§ **About this task**
Write each line again exactly as it is, from the opening line of the records below through the one containing "The width and height of the screenshot is (756, 607).", and add nothing.

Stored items
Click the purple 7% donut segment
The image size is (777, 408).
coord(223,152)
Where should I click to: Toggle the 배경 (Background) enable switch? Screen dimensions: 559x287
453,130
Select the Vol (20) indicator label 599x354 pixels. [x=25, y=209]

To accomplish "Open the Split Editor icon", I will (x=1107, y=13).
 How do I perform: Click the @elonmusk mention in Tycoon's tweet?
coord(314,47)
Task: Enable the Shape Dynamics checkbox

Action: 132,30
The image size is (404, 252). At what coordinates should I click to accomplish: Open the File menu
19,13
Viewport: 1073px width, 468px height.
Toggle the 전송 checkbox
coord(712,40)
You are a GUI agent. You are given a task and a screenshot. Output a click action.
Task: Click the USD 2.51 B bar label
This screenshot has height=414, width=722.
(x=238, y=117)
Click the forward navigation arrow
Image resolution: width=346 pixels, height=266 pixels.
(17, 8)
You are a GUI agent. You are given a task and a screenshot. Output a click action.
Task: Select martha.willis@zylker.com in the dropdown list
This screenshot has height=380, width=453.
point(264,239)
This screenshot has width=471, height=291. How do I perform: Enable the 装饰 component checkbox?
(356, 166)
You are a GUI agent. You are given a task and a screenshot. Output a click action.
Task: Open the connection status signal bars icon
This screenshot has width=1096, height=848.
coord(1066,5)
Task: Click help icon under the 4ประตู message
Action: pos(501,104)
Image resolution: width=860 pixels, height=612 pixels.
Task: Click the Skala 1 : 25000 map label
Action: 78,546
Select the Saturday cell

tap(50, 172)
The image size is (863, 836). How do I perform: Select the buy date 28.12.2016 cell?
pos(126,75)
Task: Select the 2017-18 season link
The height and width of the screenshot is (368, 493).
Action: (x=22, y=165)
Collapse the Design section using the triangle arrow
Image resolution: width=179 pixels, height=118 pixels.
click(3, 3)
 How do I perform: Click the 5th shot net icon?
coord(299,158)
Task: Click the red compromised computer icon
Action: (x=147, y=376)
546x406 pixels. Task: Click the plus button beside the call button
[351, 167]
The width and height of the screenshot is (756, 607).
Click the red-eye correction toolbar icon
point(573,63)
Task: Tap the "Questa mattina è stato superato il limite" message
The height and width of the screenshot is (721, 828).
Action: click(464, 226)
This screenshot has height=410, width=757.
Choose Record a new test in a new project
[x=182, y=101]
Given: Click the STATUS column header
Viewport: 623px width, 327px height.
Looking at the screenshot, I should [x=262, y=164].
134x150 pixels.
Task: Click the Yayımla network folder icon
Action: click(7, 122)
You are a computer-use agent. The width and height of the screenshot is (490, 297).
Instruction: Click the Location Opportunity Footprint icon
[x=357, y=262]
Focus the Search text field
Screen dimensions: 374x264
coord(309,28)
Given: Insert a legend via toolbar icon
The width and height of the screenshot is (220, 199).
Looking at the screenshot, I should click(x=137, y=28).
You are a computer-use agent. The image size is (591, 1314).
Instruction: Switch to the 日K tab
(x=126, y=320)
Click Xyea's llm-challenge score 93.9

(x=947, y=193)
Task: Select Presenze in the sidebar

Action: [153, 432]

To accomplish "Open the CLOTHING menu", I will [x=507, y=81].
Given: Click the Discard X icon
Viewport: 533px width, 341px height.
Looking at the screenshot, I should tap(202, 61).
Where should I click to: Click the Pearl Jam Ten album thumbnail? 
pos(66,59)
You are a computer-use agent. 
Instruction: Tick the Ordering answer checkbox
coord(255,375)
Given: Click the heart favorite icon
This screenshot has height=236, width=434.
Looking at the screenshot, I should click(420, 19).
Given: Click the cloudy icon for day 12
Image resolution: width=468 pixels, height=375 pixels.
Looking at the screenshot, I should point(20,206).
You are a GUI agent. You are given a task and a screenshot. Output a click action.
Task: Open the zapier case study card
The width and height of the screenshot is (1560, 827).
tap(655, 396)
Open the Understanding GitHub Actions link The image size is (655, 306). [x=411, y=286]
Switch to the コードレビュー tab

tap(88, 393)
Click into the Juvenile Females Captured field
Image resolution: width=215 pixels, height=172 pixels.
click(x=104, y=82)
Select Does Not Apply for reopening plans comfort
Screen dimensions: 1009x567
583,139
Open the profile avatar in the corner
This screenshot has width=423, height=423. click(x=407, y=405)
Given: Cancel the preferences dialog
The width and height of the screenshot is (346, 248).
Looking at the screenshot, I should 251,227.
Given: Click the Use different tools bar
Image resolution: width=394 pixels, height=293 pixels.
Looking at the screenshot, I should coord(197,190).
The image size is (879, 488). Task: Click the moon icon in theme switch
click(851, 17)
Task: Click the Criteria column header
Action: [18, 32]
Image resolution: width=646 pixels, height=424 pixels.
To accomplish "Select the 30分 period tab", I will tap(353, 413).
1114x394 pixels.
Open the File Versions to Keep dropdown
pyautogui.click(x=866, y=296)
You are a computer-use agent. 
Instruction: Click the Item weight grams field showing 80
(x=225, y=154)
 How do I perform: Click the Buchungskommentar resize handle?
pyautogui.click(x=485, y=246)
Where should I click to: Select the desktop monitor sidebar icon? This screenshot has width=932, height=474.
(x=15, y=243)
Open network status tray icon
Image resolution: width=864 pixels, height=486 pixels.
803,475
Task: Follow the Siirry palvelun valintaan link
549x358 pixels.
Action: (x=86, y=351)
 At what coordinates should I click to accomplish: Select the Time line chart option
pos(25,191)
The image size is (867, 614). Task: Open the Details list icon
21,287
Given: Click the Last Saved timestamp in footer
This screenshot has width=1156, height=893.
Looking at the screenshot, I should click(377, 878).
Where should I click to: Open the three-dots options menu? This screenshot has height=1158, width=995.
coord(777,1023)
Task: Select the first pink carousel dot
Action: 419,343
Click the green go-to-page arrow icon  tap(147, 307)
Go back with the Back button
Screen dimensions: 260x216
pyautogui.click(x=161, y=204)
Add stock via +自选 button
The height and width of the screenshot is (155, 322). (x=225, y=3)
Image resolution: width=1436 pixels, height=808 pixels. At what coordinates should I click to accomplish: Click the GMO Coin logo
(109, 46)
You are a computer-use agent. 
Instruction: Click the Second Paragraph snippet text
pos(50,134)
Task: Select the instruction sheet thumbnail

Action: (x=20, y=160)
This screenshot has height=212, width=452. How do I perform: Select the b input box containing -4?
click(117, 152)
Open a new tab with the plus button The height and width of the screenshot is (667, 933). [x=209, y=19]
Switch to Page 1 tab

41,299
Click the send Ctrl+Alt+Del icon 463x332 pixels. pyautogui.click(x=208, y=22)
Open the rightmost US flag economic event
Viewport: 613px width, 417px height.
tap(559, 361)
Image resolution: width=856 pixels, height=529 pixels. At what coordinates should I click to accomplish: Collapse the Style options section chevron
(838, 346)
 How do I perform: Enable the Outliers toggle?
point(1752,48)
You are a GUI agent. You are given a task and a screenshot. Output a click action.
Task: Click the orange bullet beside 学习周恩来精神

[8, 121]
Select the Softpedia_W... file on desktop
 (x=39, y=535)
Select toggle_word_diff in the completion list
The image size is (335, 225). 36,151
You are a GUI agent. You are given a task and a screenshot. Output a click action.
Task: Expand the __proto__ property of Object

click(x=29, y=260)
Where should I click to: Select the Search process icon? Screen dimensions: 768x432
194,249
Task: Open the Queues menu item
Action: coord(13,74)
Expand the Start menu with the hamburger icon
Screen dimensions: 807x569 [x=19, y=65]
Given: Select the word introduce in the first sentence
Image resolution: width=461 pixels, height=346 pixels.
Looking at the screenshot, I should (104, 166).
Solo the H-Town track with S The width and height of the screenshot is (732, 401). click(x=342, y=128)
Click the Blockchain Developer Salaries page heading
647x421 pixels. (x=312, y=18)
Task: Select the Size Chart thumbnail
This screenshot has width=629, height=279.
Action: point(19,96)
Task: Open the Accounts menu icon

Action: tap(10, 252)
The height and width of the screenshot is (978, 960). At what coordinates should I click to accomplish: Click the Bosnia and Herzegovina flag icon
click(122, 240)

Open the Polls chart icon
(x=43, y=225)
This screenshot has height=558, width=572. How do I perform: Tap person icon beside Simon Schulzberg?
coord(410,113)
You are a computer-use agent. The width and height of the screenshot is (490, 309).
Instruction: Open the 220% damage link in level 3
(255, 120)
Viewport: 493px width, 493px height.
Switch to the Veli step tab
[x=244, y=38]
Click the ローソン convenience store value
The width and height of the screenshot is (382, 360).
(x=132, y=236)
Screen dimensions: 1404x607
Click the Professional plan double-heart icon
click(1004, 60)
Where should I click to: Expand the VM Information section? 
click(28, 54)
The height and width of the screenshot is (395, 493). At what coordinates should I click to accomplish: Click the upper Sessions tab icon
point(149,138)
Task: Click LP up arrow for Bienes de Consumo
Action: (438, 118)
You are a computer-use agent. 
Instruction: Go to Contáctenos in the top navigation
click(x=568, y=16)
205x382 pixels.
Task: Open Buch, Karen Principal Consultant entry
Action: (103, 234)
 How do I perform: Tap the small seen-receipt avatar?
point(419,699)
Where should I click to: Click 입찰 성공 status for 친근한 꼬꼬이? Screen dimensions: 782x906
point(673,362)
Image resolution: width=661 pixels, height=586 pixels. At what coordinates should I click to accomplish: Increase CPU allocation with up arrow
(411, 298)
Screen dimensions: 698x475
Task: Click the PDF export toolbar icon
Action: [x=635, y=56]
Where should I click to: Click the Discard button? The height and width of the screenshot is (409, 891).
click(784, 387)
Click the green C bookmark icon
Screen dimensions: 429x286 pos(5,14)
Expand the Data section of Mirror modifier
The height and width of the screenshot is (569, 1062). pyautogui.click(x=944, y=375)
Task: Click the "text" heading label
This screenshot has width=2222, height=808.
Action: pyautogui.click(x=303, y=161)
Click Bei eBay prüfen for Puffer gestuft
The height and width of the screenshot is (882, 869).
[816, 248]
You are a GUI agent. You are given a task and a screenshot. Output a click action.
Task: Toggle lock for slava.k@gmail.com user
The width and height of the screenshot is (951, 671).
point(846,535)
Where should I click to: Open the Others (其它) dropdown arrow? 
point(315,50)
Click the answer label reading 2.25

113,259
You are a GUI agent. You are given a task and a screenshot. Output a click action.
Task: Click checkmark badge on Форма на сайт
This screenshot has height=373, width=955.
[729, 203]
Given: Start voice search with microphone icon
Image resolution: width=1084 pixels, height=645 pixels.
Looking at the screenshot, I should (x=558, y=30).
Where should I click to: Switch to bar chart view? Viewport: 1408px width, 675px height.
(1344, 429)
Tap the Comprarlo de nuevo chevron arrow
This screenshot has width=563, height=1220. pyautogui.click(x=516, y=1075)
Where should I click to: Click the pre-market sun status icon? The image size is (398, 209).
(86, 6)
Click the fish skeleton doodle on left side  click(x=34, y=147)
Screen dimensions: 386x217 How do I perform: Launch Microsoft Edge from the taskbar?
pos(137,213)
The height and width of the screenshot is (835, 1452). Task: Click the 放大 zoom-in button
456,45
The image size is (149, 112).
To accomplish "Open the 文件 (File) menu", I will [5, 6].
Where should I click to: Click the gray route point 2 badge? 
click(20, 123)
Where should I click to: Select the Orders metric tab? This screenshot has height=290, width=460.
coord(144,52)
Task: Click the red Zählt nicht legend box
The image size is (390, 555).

§ **Exercise solution**
Click the purple 7% donut segment
The image size is (777, 408).
coord(223,152)
Where should I click to: Toggle the 배경 (Background) enable switch? Screen dimensions: 559x287
453,130
Select the Vol (20) indicator label 599x354 pixels. [x=25, y=209]

To accomplish "Open the Split Editor icon", I will (x=1107, y=13).
 How do I perform: Click the @elonmusk mention in Tycoon's tweet?
coord(314,47)
Task: Enable the Shape Dynamics checkbox

Action: 132,30
The image size is (404, 252). At what coordinates should I click to accomplish: Open the File menu
19,13
Viewport: 1073px width, 468px height.
Toggle the 전송 checkbox
coord(712,40)
You are a GUI agent. You are given a task and a screenshot. Output a click action.
Task: Click the USD 2.51 B bar label
This screenshot has height=414, width=722.
(x=238, y=117)
Click the forward navigation arrow
Image resolution: width=346 pixels, height=266 pixels.
(17, 8)
You are a GUI agent. You are given a task and a screenshot. Output a click action.
Task: Select martha.willis@zylker.com in the dropdown list
This screenshot has height=380, width=453.
point(264,239)
This screenshot has width=471, height=291. How do I perform: Enable the 装饰 component checkbox?
(356, 166)
You are a GUI agent. You are given a task and a screenshot. Output a click action.
Task: Open the connection status signal bars icon
This screenshot has width=1096, height=848.
coord(1066,5)
Task: Click help icon under the 4ประตู message
Action: pos(501,104)
Image resolution: width=860 pixels, height=612 pixels.
Task: Click the Skala 1 : 25000 map label
Action: 78,546
Select the Saturday cell

tap(50, 172)
The image size is (863, 836). How do I perform: Select the buy date 28.12.2016 cell?
pos(126,75)
Task: Select the 2017-18 season link
The height and width of the screenshot is (368, 493).
Action: (x=22, y=165)
Collapse the Design section using the triangle arrow
Image resolution: width=179 pixels, height=118 pixels.
click(3, 3)
 How do I perform: Click the 5th shot net icon?
coord(299,158)
Task: Click the red compromised computer icon
Action: (x=147, y=376)
546x406 pixels. Task: Click the plus button beside the call button
[351, 167]
The width and height of the screenshot is (756, 607).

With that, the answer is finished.